• Task input
^^^^^^^^

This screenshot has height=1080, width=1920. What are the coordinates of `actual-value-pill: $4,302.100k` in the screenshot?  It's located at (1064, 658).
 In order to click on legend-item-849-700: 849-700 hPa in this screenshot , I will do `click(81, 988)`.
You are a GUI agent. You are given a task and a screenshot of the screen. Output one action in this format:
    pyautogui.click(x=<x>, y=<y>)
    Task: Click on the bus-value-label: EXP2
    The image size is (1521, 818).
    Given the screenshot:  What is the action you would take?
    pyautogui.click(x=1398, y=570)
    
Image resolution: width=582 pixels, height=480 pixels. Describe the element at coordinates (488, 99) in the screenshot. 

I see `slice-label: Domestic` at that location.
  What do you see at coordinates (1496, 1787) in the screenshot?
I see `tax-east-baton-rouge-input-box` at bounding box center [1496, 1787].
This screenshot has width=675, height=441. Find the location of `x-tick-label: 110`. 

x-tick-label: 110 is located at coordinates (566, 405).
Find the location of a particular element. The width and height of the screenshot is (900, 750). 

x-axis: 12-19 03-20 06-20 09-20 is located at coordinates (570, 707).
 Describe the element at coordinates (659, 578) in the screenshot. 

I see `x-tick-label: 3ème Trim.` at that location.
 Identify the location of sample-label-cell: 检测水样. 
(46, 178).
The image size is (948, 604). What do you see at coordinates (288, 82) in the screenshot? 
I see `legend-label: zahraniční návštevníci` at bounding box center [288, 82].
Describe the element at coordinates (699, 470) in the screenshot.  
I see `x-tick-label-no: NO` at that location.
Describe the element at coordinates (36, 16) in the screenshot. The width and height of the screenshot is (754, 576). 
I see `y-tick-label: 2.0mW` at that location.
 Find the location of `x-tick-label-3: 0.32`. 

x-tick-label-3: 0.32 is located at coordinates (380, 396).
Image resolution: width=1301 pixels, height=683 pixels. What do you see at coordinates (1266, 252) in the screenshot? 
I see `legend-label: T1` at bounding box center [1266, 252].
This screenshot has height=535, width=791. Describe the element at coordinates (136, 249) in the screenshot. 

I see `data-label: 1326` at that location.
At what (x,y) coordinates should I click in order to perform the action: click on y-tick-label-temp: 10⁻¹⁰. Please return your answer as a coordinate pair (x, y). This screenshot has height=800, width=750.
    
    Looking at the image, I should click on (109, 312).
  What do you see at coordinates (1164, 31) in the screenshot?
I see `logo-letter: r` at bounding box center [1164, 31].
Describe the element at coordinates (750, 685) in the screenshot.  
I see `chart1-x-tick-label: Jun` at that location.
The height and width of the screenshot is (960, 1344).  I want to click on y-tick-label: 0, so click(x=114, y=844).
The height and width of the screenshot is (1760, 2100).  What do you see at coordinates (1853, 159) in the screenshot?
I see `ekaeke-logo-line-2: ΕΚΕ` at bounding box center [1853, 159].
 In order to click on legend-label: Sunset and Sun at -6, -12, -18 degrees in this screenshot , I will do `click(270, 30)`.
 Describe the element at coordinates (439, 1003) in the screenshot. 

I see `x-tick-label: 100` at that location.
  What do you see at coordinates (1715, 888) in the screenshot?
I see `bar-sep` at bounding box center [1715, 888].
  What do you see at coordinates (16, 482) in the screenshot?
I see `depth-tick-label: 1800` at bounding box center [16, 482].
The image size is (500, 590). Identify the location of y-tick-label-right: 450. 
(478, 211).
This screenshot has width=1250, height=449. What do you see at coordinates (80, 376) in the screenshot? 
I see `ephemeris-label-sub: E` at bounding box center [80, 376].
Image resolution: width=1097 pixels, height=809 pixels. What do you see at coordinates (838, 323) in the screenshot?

^^^^^^^^

• Goal of the exercise
Repeat the rows word for word, starting at the line that contains "What do you see at coordinates (1496, 1787)" and ending at the line that contains "x-axis: 12-19 03-20", with both of those lines included.

• Reply to the exercise
  What do you see at coordinates (1496, 1787) in the screenshot?
I see `tax-east-baton-rouge-input-box` at bounding box center [1496, 1787].
This screenshot has width=675, height=441. Find the location of `x-tick-label: 110`. 

x-tick-label: 110 is located at coordinates (566, 405).
Find the location of a particular element. The width and height of the screenshot is (900, 750). 

x-axis: 12-19 03-20 06-20 09-20 is located at coordinates (570, 707).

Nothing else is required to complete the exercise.